Entendemos que exercício da função normativa pelo STF não pode expressar a superioridade da Justiça Constitucional sobre qualquer órgão constitucional de soberania com representatividade democrática, mas tão somente o compromisso de se efetivar a Constituição.

A “última palavra” poderá ser do Congresso Nacional (atuando como constituinte reformador ou como legislador (complementar ou ordinário), já que se este não concordar com a decisão/escolha do STF acerca de determinado enunciado normativo constitucional, poderá, no exercício da sua competência (legislativa) constitucional, editar uma emenda constitucional ou uma lei, dando o sentido que pretender dentro de uma racionalidade democrática.

Verifica-se assim que a heterocontenção apresenta-se, pois, como a imagem refletida do “poder”, já que permite submeter o resultado do exercício da função normativa do STF à apreciação crítica de um outro órgão constitucional de soberania (Congresso Nacional) que, também exercendo a sua parcela de competência, e inclusive de controle, pode transpor a atividade da Justiça Constitucional a um patamar de legitimidade duplicada.

Assim, sendo o exercício da competência retomado pelo titular da função legislativa, as opções legítimas realizadas pelo legislador (constituinte reformador ou ordinário) por meio do respectivo ato legislativo se converterão em limites para atuação da Justiça Constitucional (STF) enquanto perdurar o mesmo contexto social.

Deve-se ressaltar que do ponto de vista teórico, a ausência dessa “última palavra” permite a criação de um círculo interpretativo (ou de um diálogo institucional ou roda institucional), em que cada órgão constitucional de soberania interpreta a Constituição, determinando os limites e efeitos de suas próprias competências que os outros órgãos constitucionais de soberania podem contestar, sendo que suas decisões também estão sujeitas a controle.

Em sede de intepretação constitucional, as Cortes Constitucionais, o Parlamento ou o Executivo, compostos por intérpretes humanos e falíveis, podem errar. Sendo assim, mais seguro e legítimo adotar um modelo que não atribua a nenhum órgão constitucional o “direito de errar por último”, devendo ficar em aberto a possibilidade de controle e correção recíprocos, com base na ideia de círculo (ou diálogo ou dança) interpretativo, em detrimento de uma intitulada “última palavra” a ser proferida pelo STF.

Contudo, deve-se destacar que diante de um sistema de Justiça Constitucional aberto, sem uma supremacia de um órgão constitucional de soberania específico, tem-se, de um lado, o risco de insegurança e de instabilidade institucional, mas de outro lado, tem-se o afastamento de um possível autoritarismo pela Justiça Constitucional que poderia gerar uma judiciocracia, ou então se ter uma supremacia incontestada do Legislativo.

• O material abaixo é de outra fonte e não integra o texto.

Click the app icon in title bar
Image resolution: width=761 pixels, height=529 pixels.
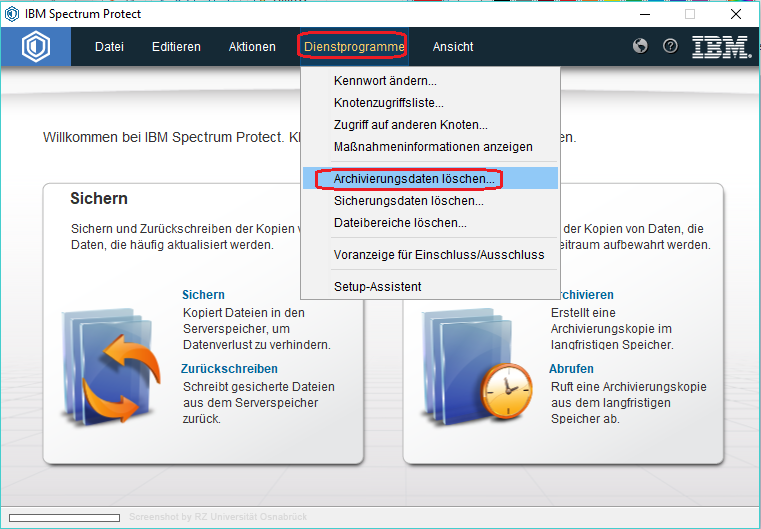pos(14,14)
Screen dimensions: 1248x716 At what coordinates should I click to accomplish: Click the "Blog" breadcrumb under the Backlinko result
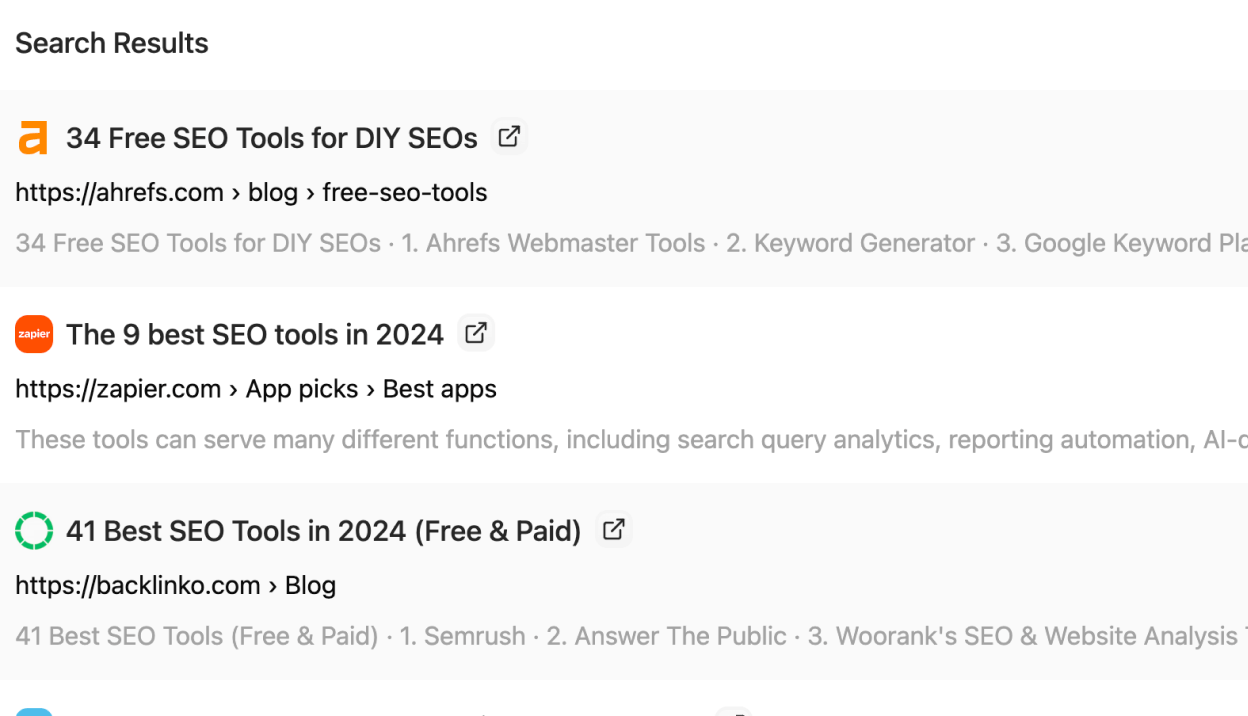tap(310, 585)
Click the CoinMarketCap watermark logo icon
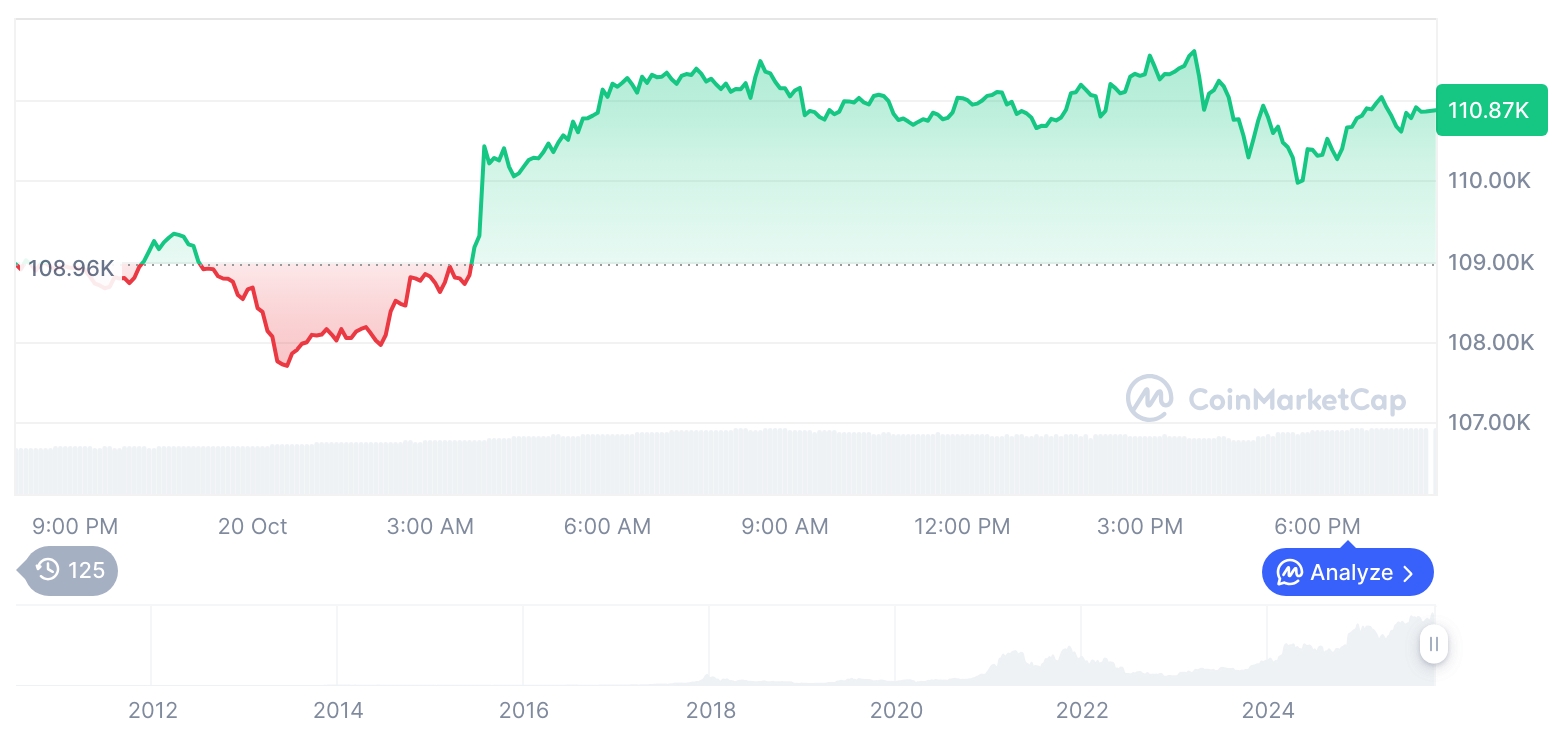This screenshot has width=1566, height=732. point(1150,399)
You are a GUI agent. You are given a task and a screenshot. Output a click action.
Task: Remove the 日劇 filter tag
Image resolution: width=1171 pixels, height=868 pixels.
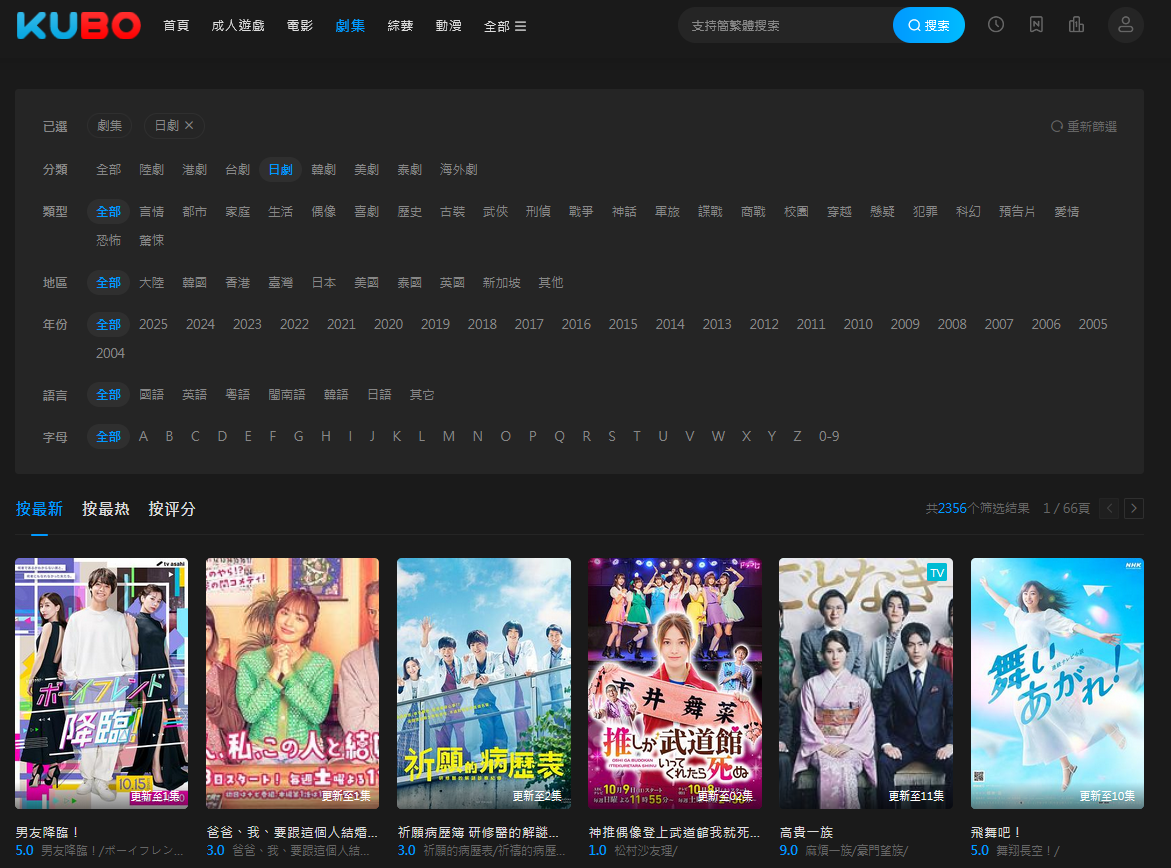(189, 126)
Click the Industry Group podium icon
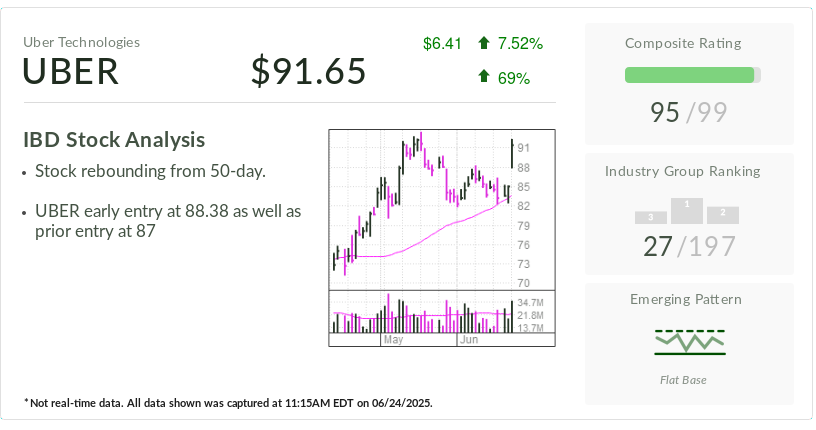The height and width of the screenshot is (430, 816). point(687,211)
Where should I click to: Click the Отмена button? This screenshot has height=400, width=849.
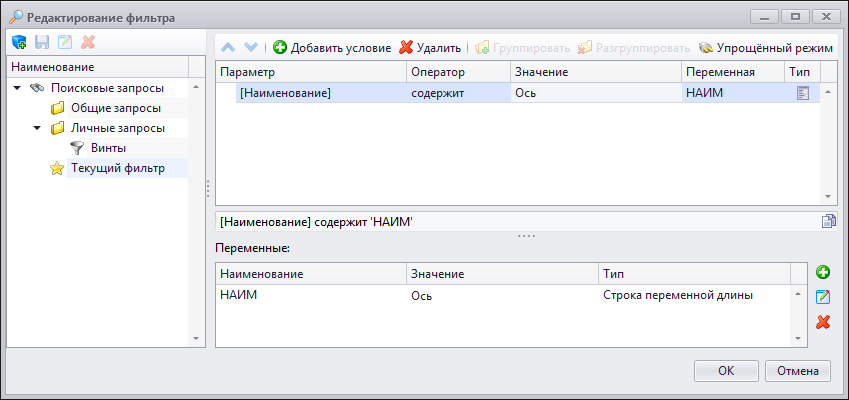click(x=798, y=371)
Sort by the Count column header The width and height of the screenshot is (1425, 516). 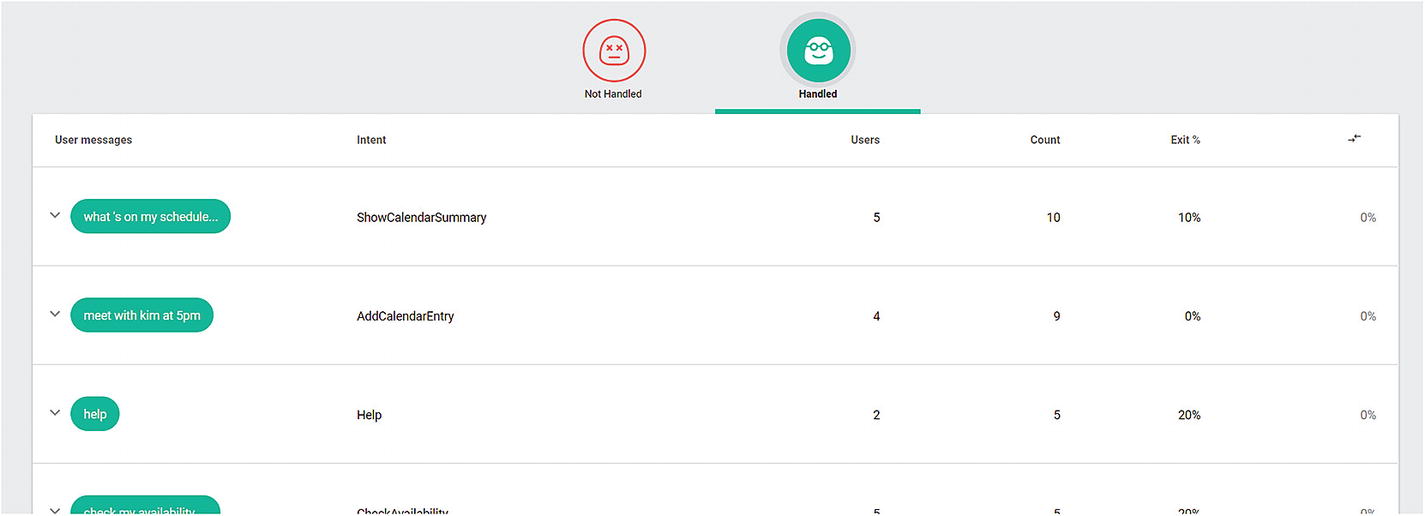(x=1045, y=140)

Defender o STF como sendo o órgão responsável para proferir a “última palavra” da Constituição, quase como um epitáfio sobre determinado dispositivo constitucional é, na melhor das hipóteses, um discurso míope e simplista, afinal, não há nada que impeça que o Congresso Nacional responda, que os juízes decidam de forma diferente (muito embora se possa utilizar da Reclamação), que a academia critique ou que a sociedade venha a se insurgir.

Nessa linha de círculo interpretativo homenageia-se a continuidade inerente a política e a uma decisão legítima, numa percepção de longo prazo, enquanto focar na ideia de “última palavra” possibilita uma resposta, apenas, de curto prazo.

Registra-se, ao cabo, que a heterocontenção orgânica também inspira cuidados, afinal, não pode esta se transformar num ilegítimo comportamento para se descumprir uma decisão da Justiça Constitucional (STF).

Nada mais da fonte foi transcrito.